Text shown:
* * *

Monthly Archives: July 2008

Free Art From A Large Scary Man

Apparently a Large Scary Man likes art, too. This was found in Greenwood. Sign me up for this shit! He clearly has some level of dedication, as he’s spending not only his time but his postage monies.

Maybe you should be progressive too. Please feel free to share your free art here 😀

Free Sheep Foundation Breathes Life Into Belltown

I’ll be the first to say that I’m not a huge fan of Seattle’s Belltown neighborhood. Sure, there are a few cool things like Shorty’s, Roq La Rue, and The Big Picture, and it was once (or perhaps soon again) the home of the legendary Crocodile Cafe. Sure, sure. But for every one of those cool things comes one annoying, expensive, hoity-toity club or restaurant. It’s probably one of the places in Seattle I’d least like to spend my time in.

Nonetheless, Free Sheep Foundation has opened up a new gallery in the husk of an abandoned building in Seattle’s Belltown neighborhood. The location is just a couple blocks from the Roq La Rue / BLVD Gallery section of Belltown, and they are [temporarily?] doing some pretty amazing things in this stripped down space.

I’ve been sitting on these pictures forever and this opening was earlier this month, but I hope you enjoy them, weeks later.


Static Invasion / Scntfc installation, commenting on the ‘progress’ of Seattle’s new crazy building expansion projects. Static Invasion is a group of artists that use vinyl clings to promote street art as opposed to permanent methods. Pretty amazing.


No Touching Ground installation.


D.K. Pan installation.


Experimental music takes the stage in one of the back rooms.

Click here to view more about the gallery. Hollar.

Inspiring Impressionism at the SAM Inspires Only History

Probably not for you, if the moon is really your thing.
By Jacob Lynch.

In 1989, the American photographer Andres Serrano exhibited a photo in North Carolina of a crucifix submerged in a glass of the artist’s own urine. People got mad. It was called Piss Christ; can you imagine how mad people got?

But Andres Serrano never made people furious enough that riot police had to be called to one of his shows. The Impressionists did. In Paris in the 1860s and 1870s, the people were mighty riled by The Impressionists. They were crazy mad. Not ‘writing a letter to the newspaper’ mad, but ‘ripping up the pavement’ mad.

Why?

* * *

Check your understanding:
A – Please extract the passage of the Seattle art blog archive above, starting at "In 1989, the" and ending at "mad people got?".
B – Continue the Seattle art blog archive from the point where it stops.

Data records:

* * *

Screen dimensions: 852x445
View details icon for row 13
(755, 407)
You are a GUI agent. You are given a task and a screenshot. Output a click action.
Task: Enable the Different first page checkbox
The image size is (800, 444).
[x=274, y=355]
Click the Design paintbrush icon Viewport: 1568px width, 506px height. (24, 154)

* * *

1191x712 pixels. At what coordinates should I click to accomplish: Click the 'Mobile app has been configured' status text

* * *

Answers in order:
A –
In 1989, the American photographer Andres Serrano exhibited a photo in North Carolina of a crucifix submerged in a glass of the artist’s own urine. People got mad. It was called Piss Christ; can you imagine how mad people got?

B –
Well, looking back from this day and age it doesn’t make a lot of sense. But at the time, the art world was insulted by The Impressionists’ practice of copying the works of Spanish masters like El Greco and Goya, but in their own style. Their style happened to be less concerned with realistic depiction and firm lines than with the essence of the subject and its impression on the new artist. At a time when the photographic image was challenging oils and canvas as a medium for reproduction, The Impressionists realized a new direction for painting. What Claude Monet, Edouard Manet, Paul Cezanne, Edgar Degas, Camille Pissarro, Alfred Sisley, Mary Cassatt, Berthe Morisot, Pierre-Auguste Renoir and their followers were seeking in their paintings was more than what you could see, but what you could feel. They were after the ecstatic truth.

They did this by finding a way to give greater energy to light and movement, as it appeared on a flat surface. The trademarks of the style are short brushstrokes through unmixed blobs of color and the depiction of scenes of the everyday outdoors. But for every Impressionist hallmark, there is another that rejects it –- they weren’t a very cohesive bunch –- so laying down hard and fast definitions of what The Impressionists were is always going to miss a lot of points. Probably the one thing that truly connects the majority of them is The Louvre. This is where in the 1850s and ’60s Manet and crew would set up their easels and stare into the great works for inspiration. In love with the composition and story-telling of these classic paintings, like any young art student of the time, they wanted to pay homage. But rather than just copy, they wanted to better represent the way the painting made them feel. They wanted to express their impressions.

There are two approaches to standing in front of a wall and looking at the painting that hangs there. One is the, “I don’t know much about art but I know what I like,” school, appropriated by the majority of the general public. The other is the act of seeing coupled with that of knowing. That is, seeing the piece of canvas in front of you and judging it not on its immediate appearance but on its appearance and things like its historical relevance, its predecessors, its legacy, the fate of its critics, the fate of its supporters, what was written about it at the time, what was written about it since, the success of other artists who said it was relevant to them in the future, what was written about them, and what was going on in that particular country and that particular time.

For example, Pablo Picasso’s Guernica is an amazing picture to look at if you know little about Picasso or European history. But the real power of the mural comes out when you understand what he was saying about the Civil War in Spain, the Nazi’s, fascism, and the terrible slide of Europe and Asia into bloodlust and destruction.


Pablo Picasso’s Guernica

On the other hand, Girl in a Chemise, from the same artist, is like looking at the moon. You need bring nothing to the experience of seeing to be astonished by it. It matters not what you know about the Blue Period and his models, or Spain or France or history, to be knocked asunder by the beauty and solemnity of the thing.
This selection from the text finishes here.